D.C. VOTERS, as expected, gave overwhelming approval to a ballot initiative that would legalize marijuana and, as expected, there were immediate rumblings from Capitol Hill of plans to block its implementation. We did not favor passage of Initiative 71, but we do believe in democracy and self-government. Congress should recognize how inappropriate it would be to interfere with the District on this local issue.
Within hours of Tuesday’s passage of a measure that would make it permissible for adults in the District to possess as much as 2 ounces of marijuana, Rep. Andy Harris (R-Md.) signaled his interest in preventing the law from going into effect. “I will consider using all resources available to a member of Congress to stop this action,” said Mr. Harris, who previously tried to upend the District’s decriminalization of marijuana. Mr. Harris said his interest stems from concerns about the possible impact of legalization on adolescent drug use, yet he has shown little interest in the welfare of teenagers who reside in states that have moved to legalize the drug.
The District, because of its unique relation to Congress, is an easy stalking horse for members to advance agendas that would be unpalatable in most jurisdictions. And the Democratic-majority city’s always-tenuous relationship with the Hill became even more precarious with the Republican sweep of the midterm elections.

## Task A
Tell whether each statement agrees with the editorial on the D.C. marijuana initiative, answering yes or no and quoting the words of the editorial that settle it.
(i) The writers favored passage of Initiative 71.
(ii) The measure would let adults in the District possess as much as 2 ounces of marijuana.
(iii) Rep. Andy Harris had earlier tried to upend the District's decriminalization of marijuana.
## Task B
Using the editorial on the D.C. marijuana initiative, answer these questions:
(i) How soon after the measure passed did Rep. Andy Harris signal his interest in preventing it from taking effect?
(ii) What concern does Mr. Harris say his interest stems from?
(iii) What made the city's relationship with the Hill even more precarious?
## Task C
Carry on the editorial on the D.C. marijuana initiative, starting after its final sentence.

## Study material
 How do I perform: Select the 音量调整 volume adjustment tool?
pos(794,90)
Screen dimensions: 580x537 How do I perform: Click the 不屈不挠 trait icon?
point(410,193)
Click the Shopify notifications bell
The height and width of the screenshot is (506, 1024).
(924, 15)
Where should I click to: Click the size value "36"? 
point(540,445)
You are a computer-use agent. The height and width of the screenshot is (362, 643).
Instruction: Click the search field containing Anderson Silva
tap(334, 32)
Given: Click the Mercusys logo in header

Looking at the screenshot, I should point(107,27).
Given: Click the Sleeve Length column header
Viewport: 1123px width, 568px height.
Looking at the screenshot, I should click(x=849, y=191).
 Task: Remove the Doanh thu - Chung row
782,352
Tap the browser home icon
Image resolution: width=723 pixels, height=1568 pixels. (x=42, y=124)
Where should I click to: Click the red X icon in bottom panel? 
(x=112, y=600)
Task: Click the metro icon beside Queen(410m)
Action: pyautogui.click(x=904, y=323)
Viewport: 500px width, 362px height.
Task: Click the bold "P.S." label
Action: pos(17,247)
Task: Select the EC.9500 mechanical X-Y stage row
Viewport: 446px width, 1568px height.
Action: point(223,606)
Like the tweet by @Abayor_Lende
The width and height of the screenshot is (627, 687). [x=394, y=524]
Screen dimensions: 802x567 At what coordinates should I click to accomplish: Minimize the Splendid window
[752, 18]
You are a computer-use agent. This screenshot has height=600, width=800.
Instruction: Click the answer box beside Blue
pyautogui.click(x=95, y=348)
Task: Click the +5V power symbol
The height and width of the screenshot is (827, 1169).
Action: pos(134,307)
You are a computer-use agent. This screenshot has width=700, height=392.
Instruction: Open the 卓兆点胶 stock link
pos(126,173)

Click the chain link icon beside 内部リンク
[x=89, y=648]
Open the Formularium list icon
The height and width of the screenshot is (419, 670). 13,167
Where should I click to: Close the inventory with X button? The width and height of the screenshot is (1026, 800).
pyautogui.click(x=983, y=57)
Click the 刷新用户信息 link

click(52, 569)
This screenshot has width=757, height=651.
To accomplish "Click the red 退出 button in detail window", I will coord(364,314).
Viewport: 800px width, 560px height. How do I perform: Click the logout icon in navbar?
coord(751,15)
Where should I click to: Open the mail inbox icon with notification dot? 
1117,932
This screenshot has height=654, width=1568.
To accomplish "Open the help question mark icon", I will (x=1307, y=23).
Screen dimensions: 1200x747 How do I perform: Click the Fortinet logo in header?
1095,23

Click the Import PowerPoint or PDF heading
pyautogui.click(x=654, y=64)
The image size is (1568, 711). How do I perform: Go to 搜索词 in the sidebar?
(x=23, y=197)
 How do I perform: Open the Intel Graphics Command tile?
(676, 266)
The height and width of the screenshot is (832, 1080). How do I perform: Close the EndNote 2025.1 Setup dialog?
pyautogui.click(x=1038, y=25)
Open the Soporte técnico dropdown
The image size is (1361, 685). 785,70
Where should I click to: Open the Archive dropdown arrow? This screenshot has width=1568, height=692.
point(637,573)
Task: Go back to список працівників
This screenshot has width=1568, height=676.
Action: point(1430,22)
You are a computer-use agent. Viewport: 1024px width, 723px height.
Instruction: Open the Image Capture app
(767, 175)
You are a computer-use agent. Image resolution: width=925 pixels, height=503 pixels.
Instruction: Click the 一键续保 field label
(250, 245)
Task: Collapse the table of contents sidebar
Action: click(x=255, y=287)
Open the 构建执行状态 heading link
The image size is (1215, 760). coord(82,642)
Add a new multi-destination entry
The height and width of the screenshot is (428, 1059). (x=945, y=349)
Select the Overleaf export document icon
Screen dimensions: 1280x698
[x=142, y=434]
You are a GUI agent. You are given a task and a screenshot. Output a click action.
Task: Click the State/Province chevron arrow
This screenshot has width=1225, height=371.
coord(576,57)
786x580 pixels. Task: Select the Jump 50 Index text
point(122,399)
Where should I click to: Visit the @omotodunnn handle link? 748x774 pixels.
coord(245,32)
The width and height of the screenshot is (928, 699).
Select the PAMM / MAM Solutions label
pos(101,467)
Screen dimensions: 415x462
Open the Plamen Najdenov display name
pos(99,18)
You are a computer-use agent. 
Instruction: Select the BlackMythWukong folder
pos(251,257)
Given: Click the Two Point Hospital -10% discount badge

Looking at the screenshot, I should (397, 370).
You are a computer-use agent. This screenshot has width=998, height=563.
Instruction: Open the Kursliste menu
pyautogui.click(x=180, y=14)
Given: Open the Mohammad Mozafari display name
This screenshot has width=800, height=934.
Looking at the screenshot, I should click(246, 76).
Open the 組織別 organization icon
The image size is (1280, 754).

## Reply A
(i) No: "We did not favor passage of Initiative 71"
(ii) Yes: "possess as much as 2 ounces of marijuana"
(iii) Yes: "who previously tried to upend the District’s decriminalization of marijuana"

## Reply B
(i) Within hours of Tuesday’s passage.
(ii) The possible impact of legalization on adolescent drug use.
(iii) The Republican sweep of the midterm elections.

## Reply C
There are, nonetheless, some hopeful signs that Congress might respect D.C. rights on this matter. The GOP-controlled House went on record this year as opposing the use of funds to prevent states from implementing laws that authorize the use, distribution and possession of medical marijuana. Rand Paul (Ky.), the ranking Republican on the Senate committee with oversight of the District, has said that D.C. voters, not Congress, should decide this issue. “I’m not for having the federal government get involved,” he told Roll Call.
That Congress will scrutinize the law is all the more reason the District needs to take care in crafting a system that regulates the sale of the drug. The experience of states such as Colorado have revealed unintended — and harmful — consequences, most notably problems with marijuana’s main active ingredient in food products. The D.C. Council, which did a good job establishing rules for medical marijuana, should do its homework on how legalization is unfolding in other states before allowing Initiative 71 to go into effect.